Le dispositif PSPC couvre l'ensemble de la chaîne alimentaire, incluant trois macro-catégories de denrées : d'origine animale (DAOA), destinées aux nourrissons et enfants en bas âge (ALIN), et d'origine végétale (DAOV). Les compléments alimentaires et denrées composées sont également inclus dans ce plan. Pour 2025, les contrôles portent sur sept familles de contaminants chimiques : polluants organiques persistants (POP), éléments-traces métalliques (ETM), mycotoxines (MYCO), toxines de plantes (TOX), nitrates/nitrites et ions perchlorates (NIT), composés néoformés (NEO), et hydrocarbures d'huiles minérales (MOH).

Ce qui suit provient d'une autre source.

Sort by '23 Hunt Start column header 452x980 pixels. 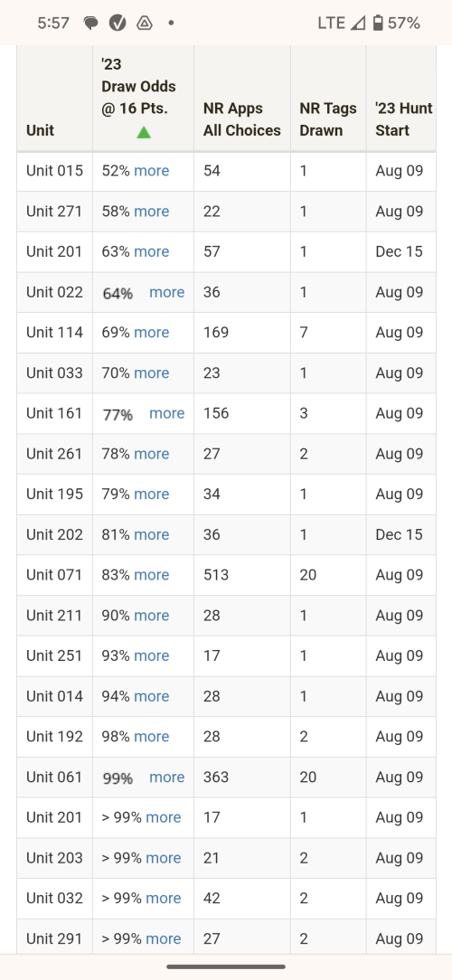pyautogui.click(x=404, y=118)
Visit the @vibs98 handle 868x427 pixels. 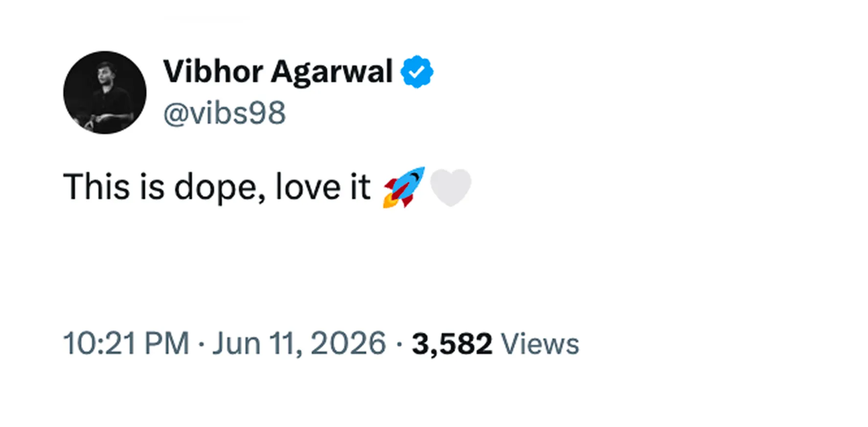[x=224, y=113]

Le plan prévoit un total de 9010 prélèvements répartis entre les différentes catégories de denrées et contaminants. Les prélèvements sont effectués à divers stades de la chaîne alimentaire, notamment en production primaire (élevage et abattoir) et en transformation/distribution. Les prélèvements hors production primaire sont délégués, sauf pour les départements et régions d'outre-mer (DROM) et la Corse, où aucune délégation n'est appliquée.
Les annexes de l'instruction détaillent la répartition des prélèvements par région et par couple contaminant-matrice. Les méthodes de prélèvement et d'analyse sont strictement encadrées par des règlements européens spécifiques à chaque famille de contaminants. Les laboratoires agréés doivent respecter des critères d'acceptabilité des échantillons et des méthodes d'analyse officielles, avec des délais de transmission des résultats précisés.
En cas de non-conformité ou de dépassement des seuils réglementaires, des mesures de gestion sont mises en œuvre, incluant des enquêtes approfondies et, si nécessaire, des retraits du marché. Les résultats des analyses doivent être transmis à l'Autorité européenne de sécurité des aliments (EFSA) via l'Anses avant le 30 juin de l'année suivante. Les frais liés aux prélèvements et analyses sont couverts par des dispositions financières spécifiques.